Ian Hughes, a.k.a. HMAS Wort, at work on another cartoon for Navy News.
Ian Hughes, a.k.a. HMAS Wort, at work on another cartoon for Navy News.

The resemblance between the cartoon vessel HMAS Wort and the Navy’s retired Ton Class Minesweeper HMAS Ibis, is not accidental.

Apart from Vietnam, the most colourful 12 months of my 12-years in the RAN was spent aboard HMAS Ibis patrolling the coast and inland waterways of Borneo and the Malacca Straits during the Malaysian/Indonesian confrontation.

That year aboard Ibis was how I imagine being cast in a successful sitcom would be. I mean, the real Navy was out there some place, but we weren’t part of it when we weren’t alongside.

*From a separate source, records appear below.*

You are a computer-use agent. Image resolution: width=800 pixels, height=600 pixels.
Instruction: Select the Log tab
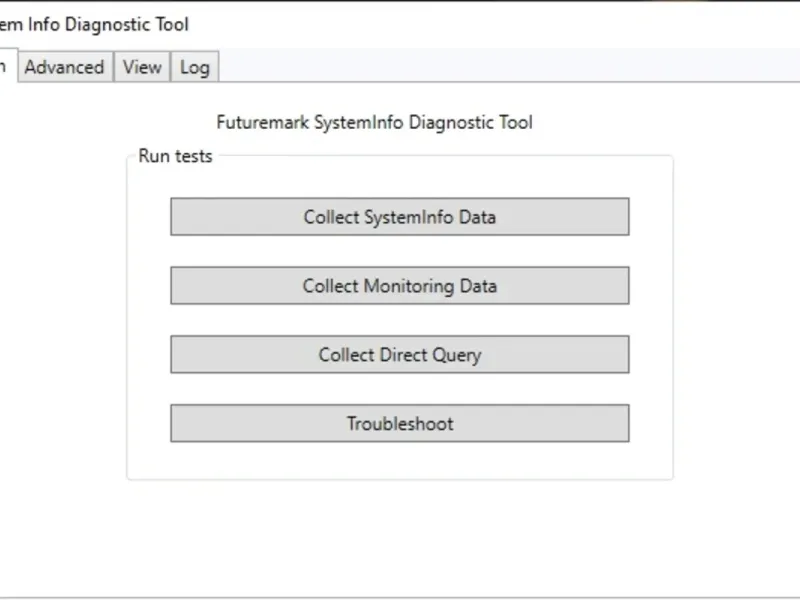(x=194, y=67)
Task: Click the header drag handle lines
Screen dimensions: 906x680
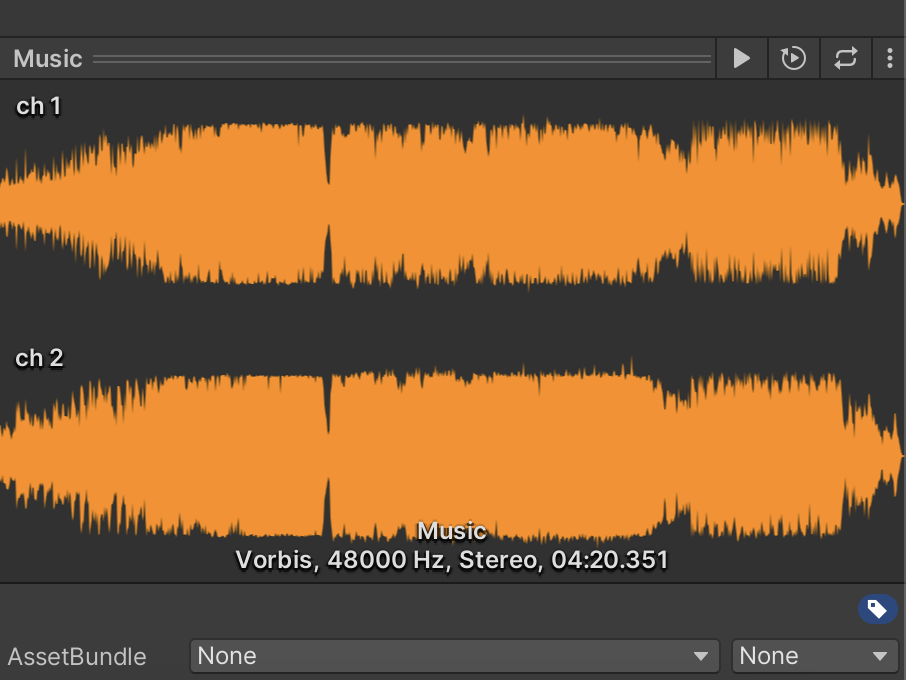Action: (x=402, y=59)
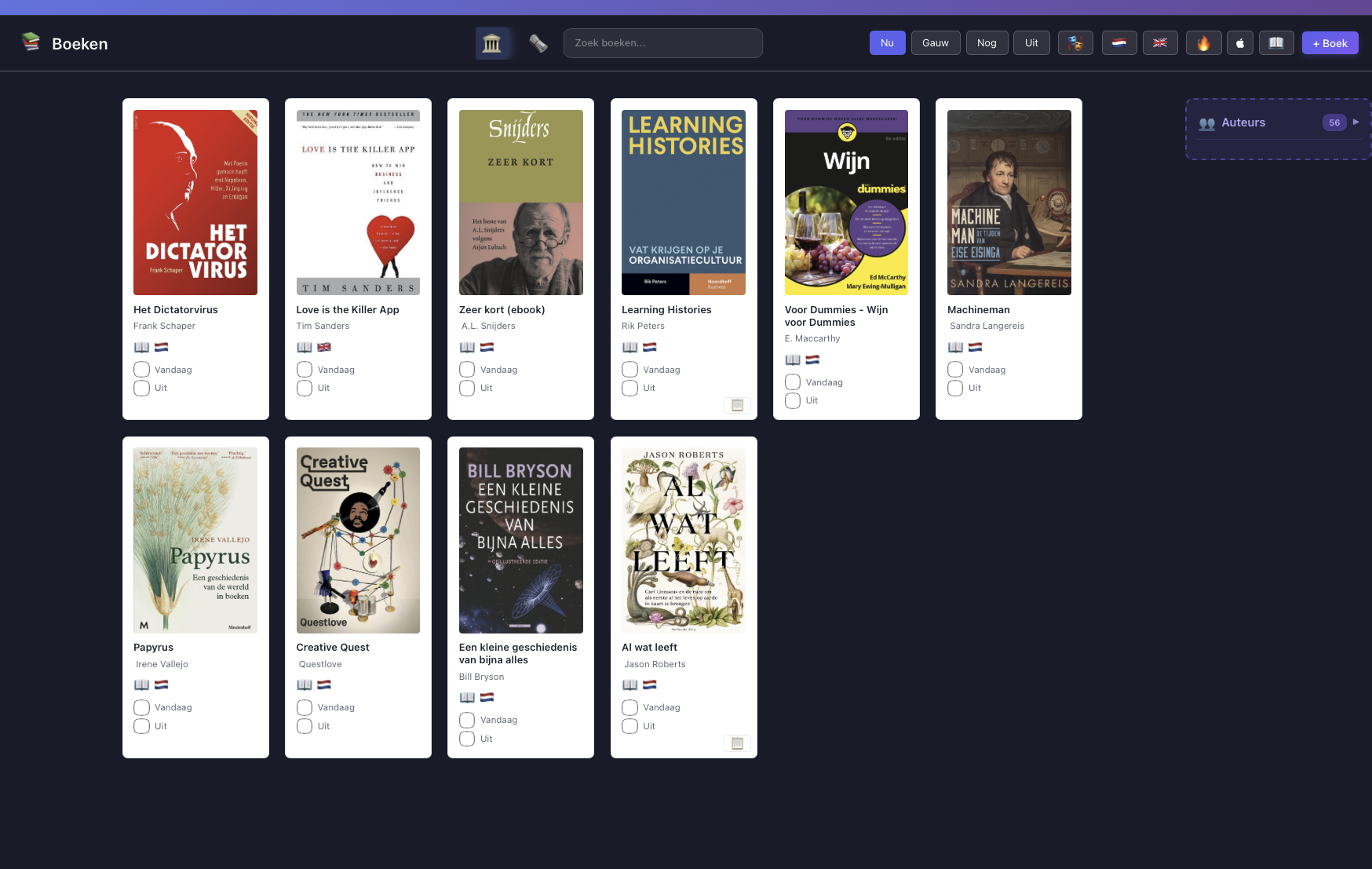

To continue the sitcom analogy, some of the episodes would bear the following titles:

  • Milk Container Overboard (and the four-hour sea-search for it).
  • The Big Target Shoot (and how only two Bren Gun rounds found their mark after a 500-yard range broadside of everything on board from 40mm Bofor to .45cal. hand guns).
  • The Big Shell Tanker Shoot (how emptying a Bren Gun magazine across the bows of a small oil tanker will bridge all language barriers and make it heave-to).
  • The Big Wave (the spectacular effect bow waves, from a minesweeper at 14 knots in a narrow river, has on native canoes).
  • Action Stations (contact bearing red, 300 degrees, range: 200 yards. ILLUMINATE! We light up the sky with mortar flares and train our armament on a hostile, enemy palm tree bobbing down the port side).

And so, the early years of the HMAS Wort cartoon strip were influenced largely, by my time in Ibis.

The scope for interesting and humorous plots for each cartoon strip seemed (at the time) to be endless.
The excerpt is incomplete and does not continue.